-
Notifications
You must be signed in to change notification settings - Fork 730
Description
Is your feature request related to a problem? Please describe.
I was looking through the XOR filter in the hummock folder and found that it stores keys as Vec<(Vec, Filter)>, this causes lots of unnecessary memory reads, as the full key must be decoded and compared.
Describe the solution you'd like
I propose refactoring the block index to use a Structure of Arrays (SoA) layout with Prefix Inlining.
Instead of storing full keys in the primary search vector, we store the first 8 bytes of the key in a contiguous Vec.
New Layout:
struct OptimizedBlockFilter {
// Hot path: Contiguous u64 array. Fits in L3 cache.
block_prefixes: Vec<u64>,
// Cold path: Accessed only for tie-breaking or final verification.
block_keys: Vec<Vec<u8>>,
filters: Vec<Xor16>,
}Algorithm:
Fast Path: Perform partition_point (binary search) strictly on the block_prefixes vector. This is CPU-cache friendly and requires no pointer dereferencing.
Tie-Breaking: If the target prefix matches an entry in the vector, strictly then do we access block_keys (heap) to resolve the collision.
Describe alternatives you've considered
No response
Additional context
the results were that this optimized implementation ran 3.7x faster here, with let num_blocks = 16384, as you increase the number of blocks, the speed difference also increases drastically, upto 14x faster with 163840 blocks, i also thought we could further experiment with Eytzinger layout, and prefetching instructions for a faster speed of about 3-4x possibly. im open to making a pr with these optimizations if this seems like a useful feature to have.
I ran a quick benchmark using criterion which confirms the 3.7x speedup (click to expand).
use criterion::{criterion_group, criterion_main, Criterion, Throughput};
use rand::prelude::*;
use std::cmp::Ordering;
use std::ops::Bound;
use byteorder::{ByteOrder, BigEndian};
use std::hint::black_box;
// Hummock keys are usually: [User Key] + [Epoch (8 bytes)]

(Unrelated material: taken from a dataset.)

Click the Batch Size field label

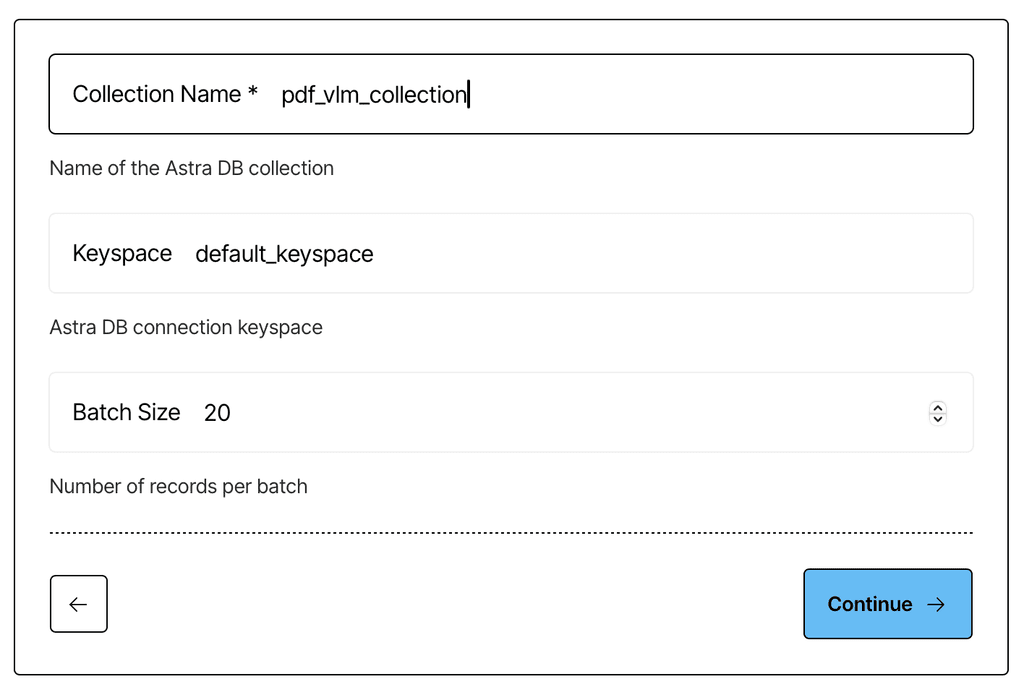(126, 412)
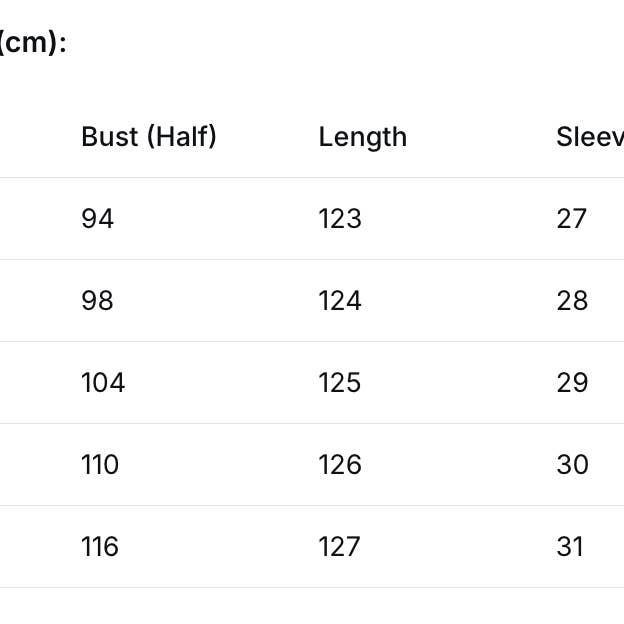Click sleeve value 31
624x624 pixels.
click(x=570, y=547)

// The `FullKey` wrapper parses this layout cheaply.
struct FullKey<'a> {
user_key: &'a [u8],
_epoch: u64,
}
impl<'a> FullKey<'a> {
// Mimics risingwave_hummock_sdk::key::FullKey::decode
#[inline(always)]
fn decode(data: &'a [u8]) -> Self {
// Real logic: split off the last 8 bytes for epoch
// We panic on short keys to ensure data validity in bench
if data.len() < 8 {
return FullKey { user_key: data, _epoch: 0 };
}
let (key, epoch_bytes) = data.split_at(data.len() - 8);
FullKey {
user_key: key,
_epoch: BigEndian::read_u64(epoch_bytes),
}
}
}
// Mocking the Xor16 struct to take up memory/cache space
#[derive(Clone)]
struct MockXor16 {
// 32 bytes of metadata + pointer to heap
_fingerprints: Vec<u16>,
}
impl MockXor16 {
fn new() -> Self {
// A typical block has ~100-200 keys.
// 200 keys * 1.23 * 2 bytes = ~500 bytes of fingerprint data.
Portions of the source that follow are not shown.